• **Required work**
There should be no pictures in your answer, only an exact copy of the lines from the one with "Open the Add-Ins ribbon tab" through the end of the material.

• **Given data**
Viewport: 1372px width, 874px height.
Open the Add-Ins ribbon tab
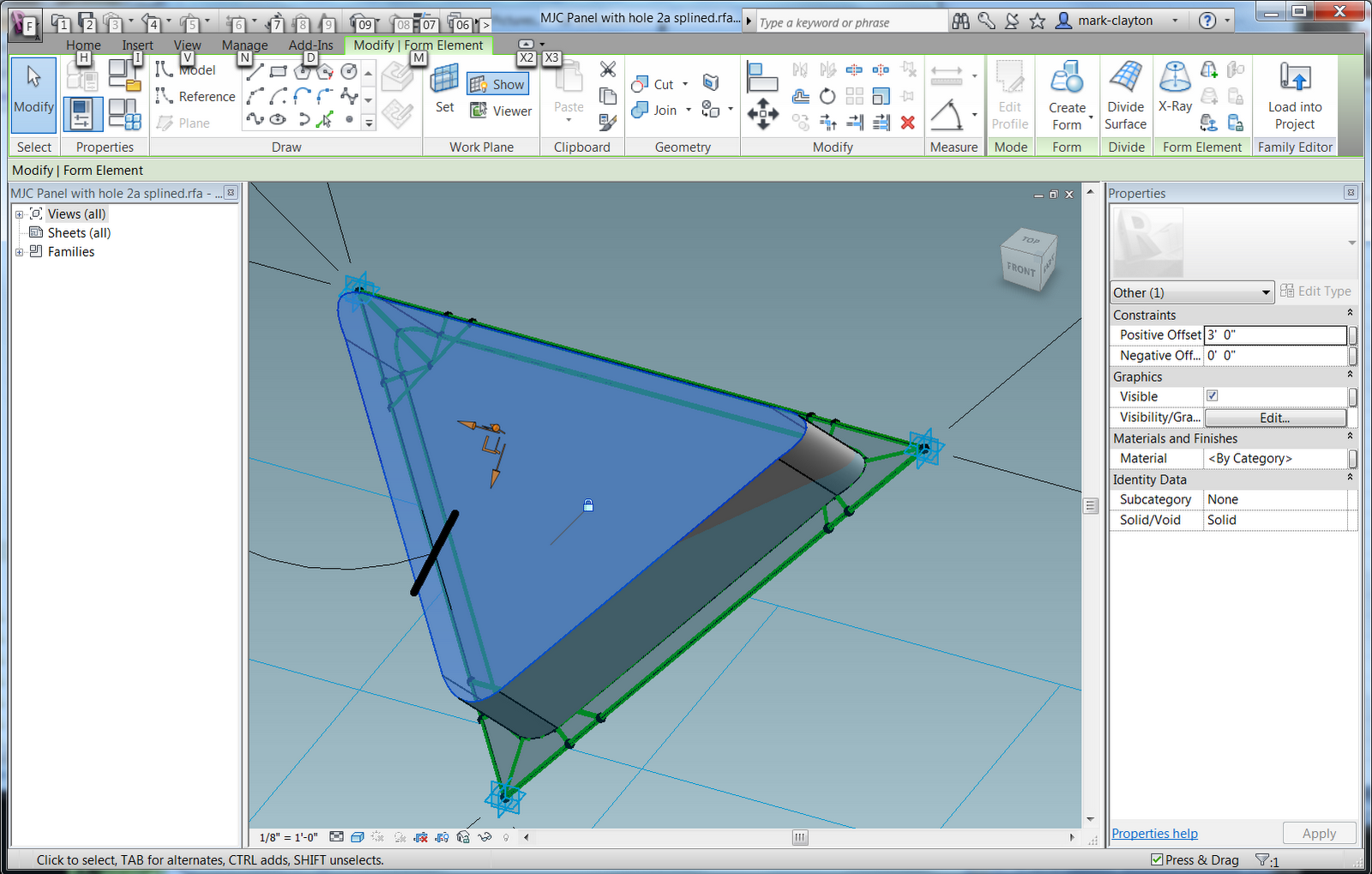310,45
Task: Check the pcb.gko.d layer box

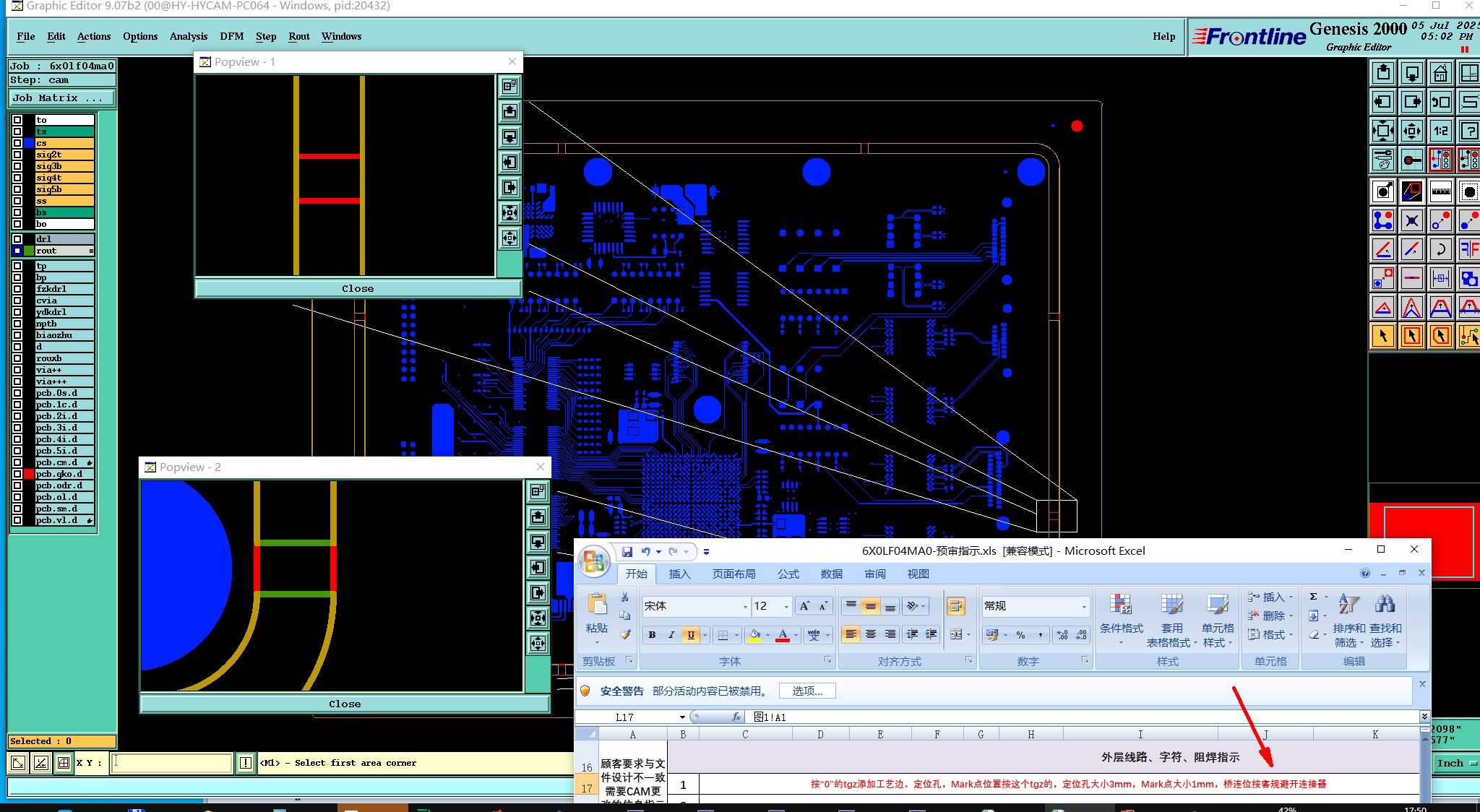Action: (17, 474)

• **Exercise response**
Open the Add-Ins ribbon tab
310,45
Task: Check the pcb.gko.d layer box

Action: (17, 474)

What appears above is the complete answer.